Rass.stampa - CorriereBs: "Alberti è diventato imprenditore (ma mi manca lo spogliatoio)"

Dal Corriere della sera-Brescia

É una fredda serata di fine novembre del 2005. A San Siro si gioca Milan-Brescia di Coppa Italia e un cross dalla sinistra trova puntuale al gol di testa Andrea Alberti, più che promettente ventenne che soli tre anni prima ha esordito in serie A in un Brescia-Roma, schierato da Carletto Mazzone per una manciata di minuti a fianco di Roberto Baggio. «Ecco, ci siamo: il “gnaro” è tornato a Brescia e si prenderà la rivincita», si pensa quella sera dagli spalti biancoblu, che hanno sempre avuto un occhio di riguardo per quel ragazzo dalla capigliatura strana e cresciuto a San Polo. Andrea segna dopo mesi di cocenti delusioni, a partire da quello che lui stesso ancora oggi definisce «il ricordo più brutto della mia carriera»: la mancata convocazione nella nazionale Under 20 per il Mondiale di quell’estate in Olanda.

Nel corso della stagione si ritrovò messo ai margini dalla Sanbenedettese, in nazionale non aveva mai mancato di dare il suo contributo; lo stesso Ct Berrettini lo aveva pubblicamente rassicurato del fatto che, seppur venisse da una stagione sfortunata, avrebbe fatto parte della comitiva azzurra. Così non fu e, viste le promesse di spogliatoio ed il risultato ottenuto da quella nazionale (uscita ai quarti con il Marocco, dopo aver perso ed essere arrivata dietro alla Siria nella fase a giorni), viene davvero difficile parlare di scelta tecnica, mentre è molto più probabile che sia stata una esclusione partorita dai vecchi vizi del mondo del pallone professionistico, caratterizzato spesso da interessi più materiali ed economici che sportivi: «Il mondiale under 20 era considerato il trampolino di lancio per la futura carriera da professionista», ricorda oggi Andrea e non è certo complottistico, per chi mastica di calcio, dedurre che qualcuno abbia deciso che non doveva essere lui, ma qualcun altro, a lanciarsi con quel Mondiale vinto da un’ Argentina trascinata da un giovane Lionel Messi.
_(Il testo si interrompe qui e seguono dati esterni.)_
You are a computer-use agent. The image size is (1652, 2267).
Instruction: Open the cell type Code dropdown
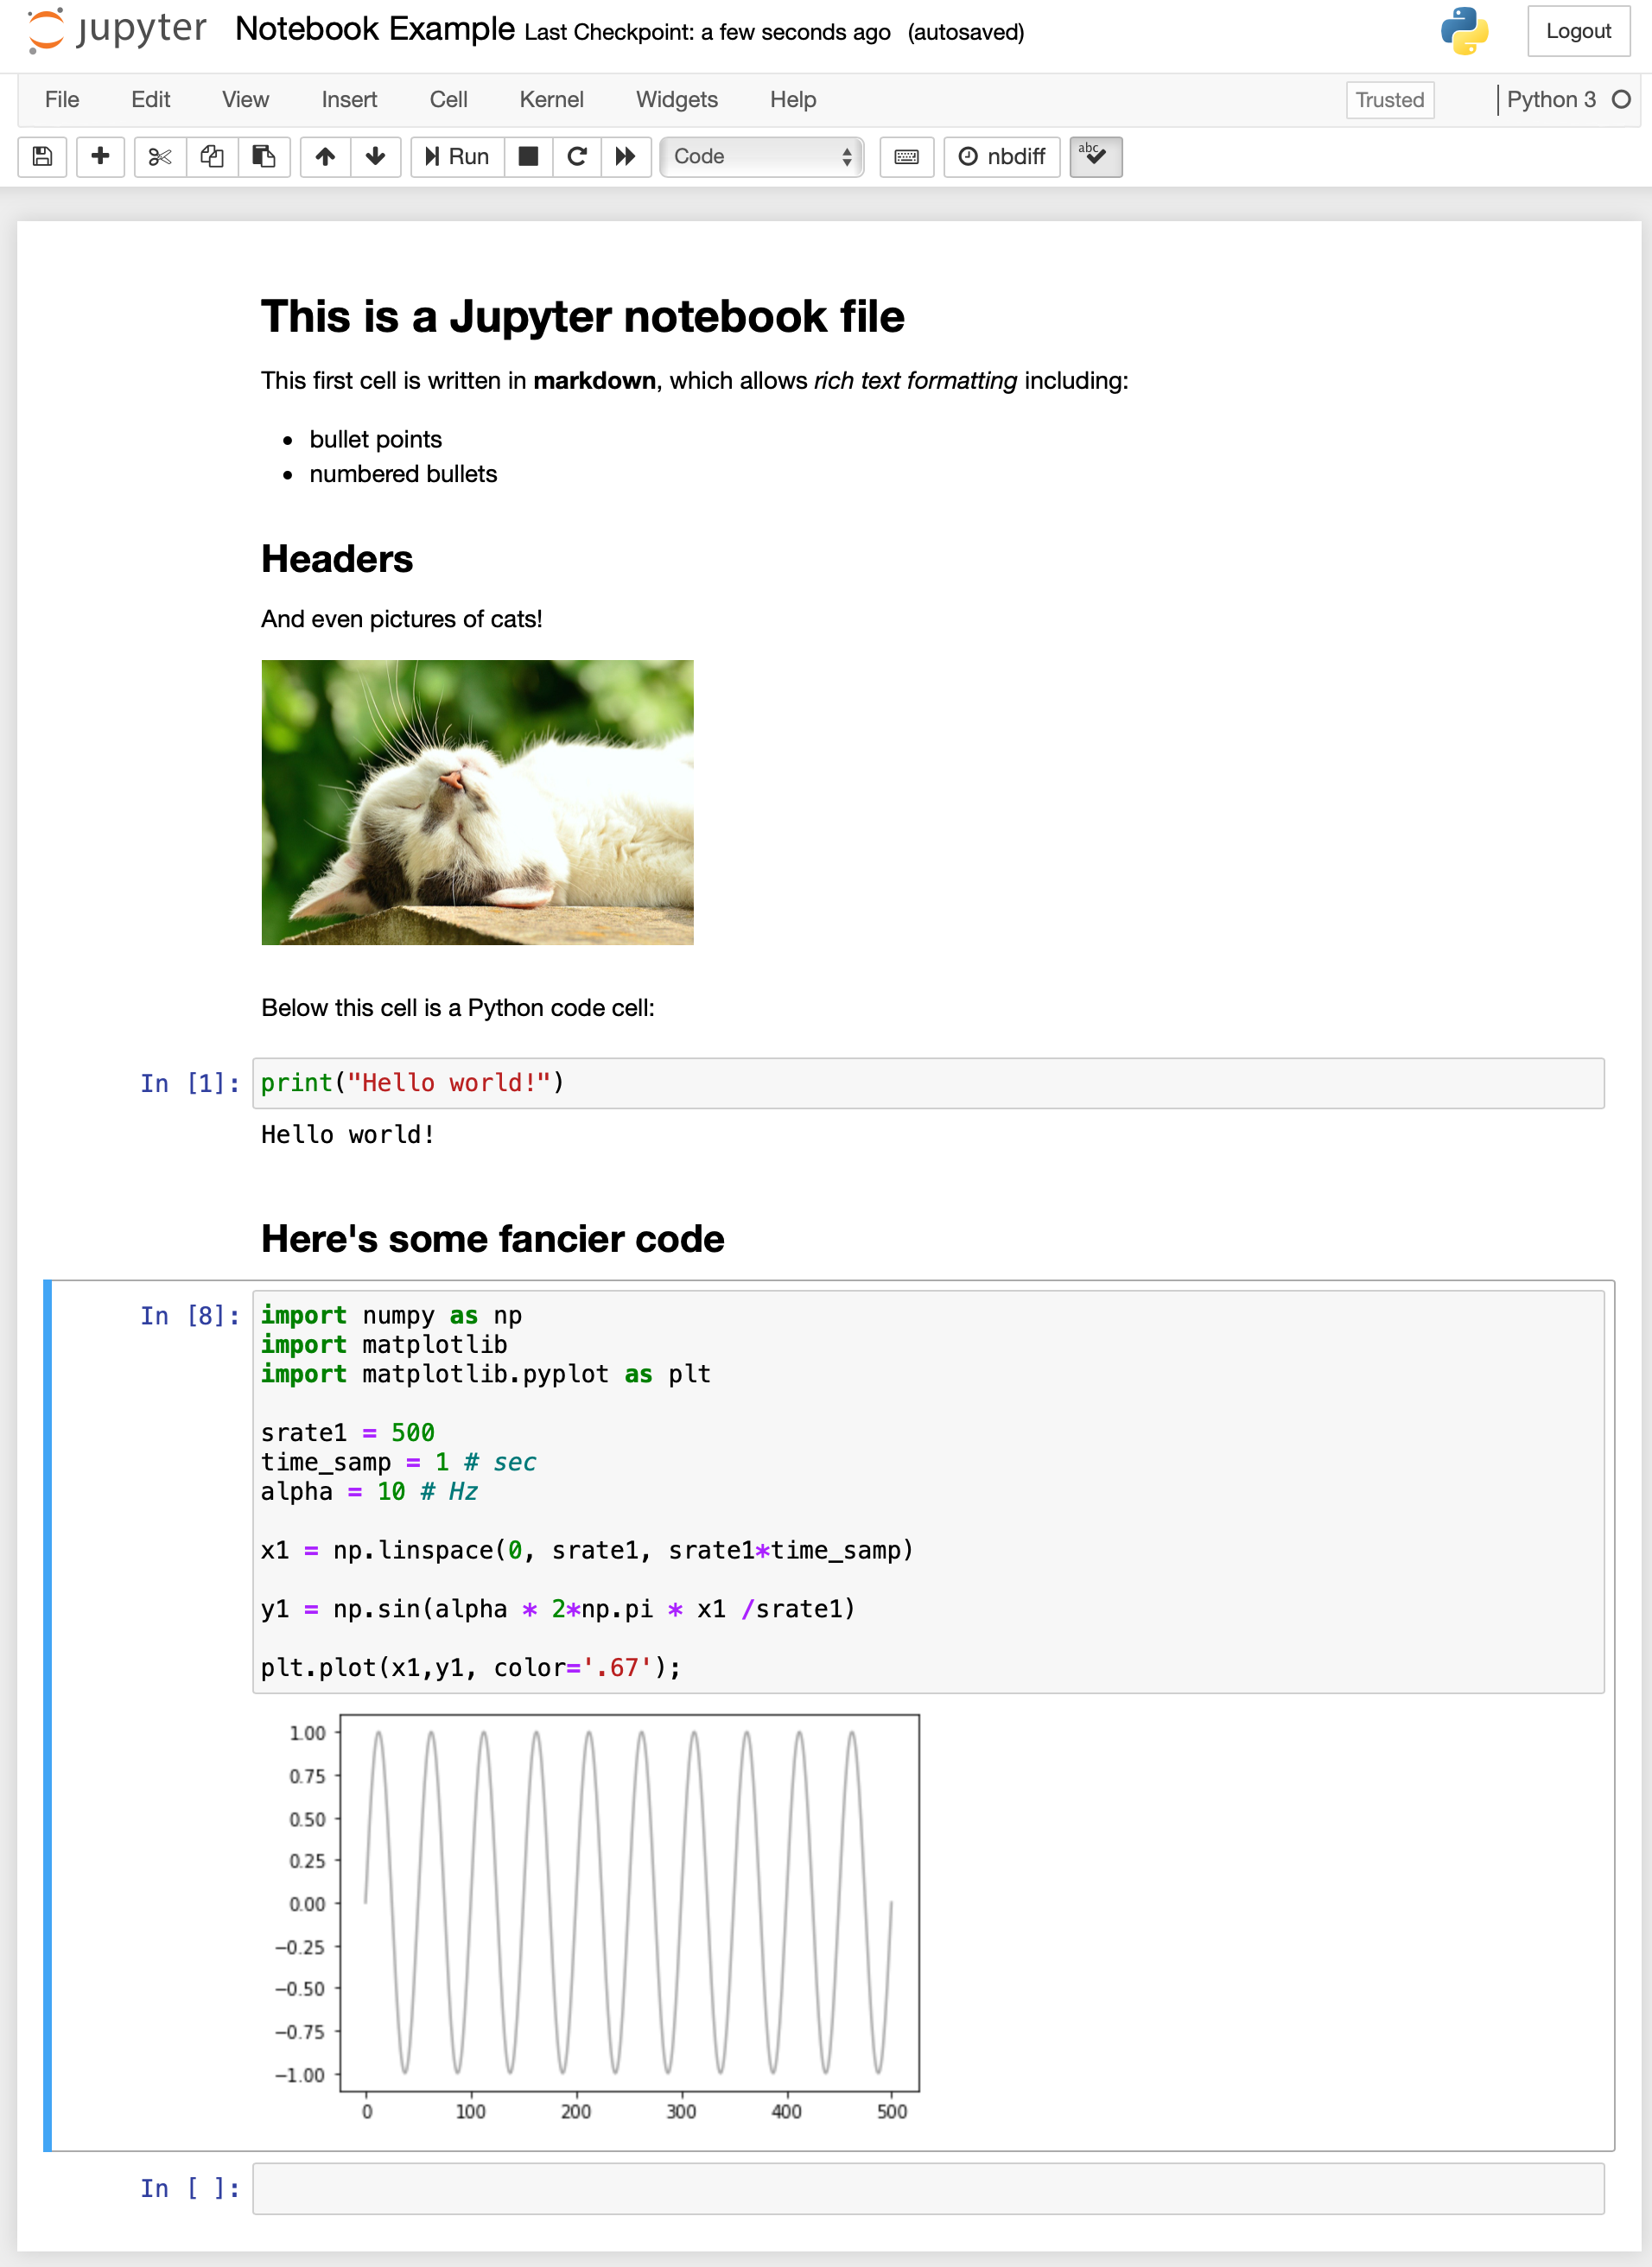tap(761, 157)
Andrea rimase a casa, ma la voglia di riscatto era tanta e sta tutta in quel colpo di testa scagliato a San Siro prendendo il tempo a Costacurta. Rimase un episodio, purtroppo, anche perché a pesare sul suo futuro ci sarà un po’ di tutto: la scelta di agenti sbagliati, un calcio che preferisce mercanteggiare attraverso acquisti esotici invece che valorizzare giovani talenti nostrani e gli immancabili infortuni, forse un po’ troppo trascurati dato che, ancora oggi, riverberano sulla sua malandata schiena. «Certo, probabilmente ci ho messo anche del mio perché le cose non andassero per il verso giusto e mi rendo conto di avere avuto il privilegio di poter esordire a fianco di Baggio e Guardiola e non essere stato in grado di spiccare il volo», ammette oggi l’ex calciatore che, tra gli addetti ai lavori, era considerato un predestinato. Fortissimo, molto tecnico, forse troppo per il calcio che lo attende negli anni successivi tra serie C1 e D, dove il fisico conta molto più della tecnica. Il tempo passa e non si fa mancare neppure infondate accuse di calcioscommesse e fallimenti di società, ma gli anni vengono vissuti comunque con passione ed un amore profondo per lo spogliatoio «che è una delle cose che mi manca di più oggi», confida Andrea, il quale nel frattempo si ritrova a dover decidere cosa fare da grande.

Un giocatore cresciuto nel mondo del calcio spesso rimane nel settore, ma sente che non fa per lui: «Sono sempre stato schietto e diretto, non mi piace farmi mettere i piedi in testa», confida di sé, ed è una caratteristica che non si addice a certi ambienti del calcio nel quale spesso spopolano gli “yesman”. Sceglie così di diventare imprenditore e dal 2019, attraverso un’idea sviluppata con la compagna Francesca, gestisce un’attività di vendita di cibo per cani e gatti di altissimo livello, totalmente naturale e non industriale, a Brescia Due: è il Kobe B.A.R. food di via Repubblica Argentina, dove grandi vetrine refrigerate propongono carni fresche, mentre sugli scaffali snack e prodotti selezionati sono in bella mostra con tanto di marchio del negozio. Gli affari vanno bene e, dato l’altissimo livello della proposta, si può dire giochi ancora in Serie A, seppur lontano dai campi di calcio.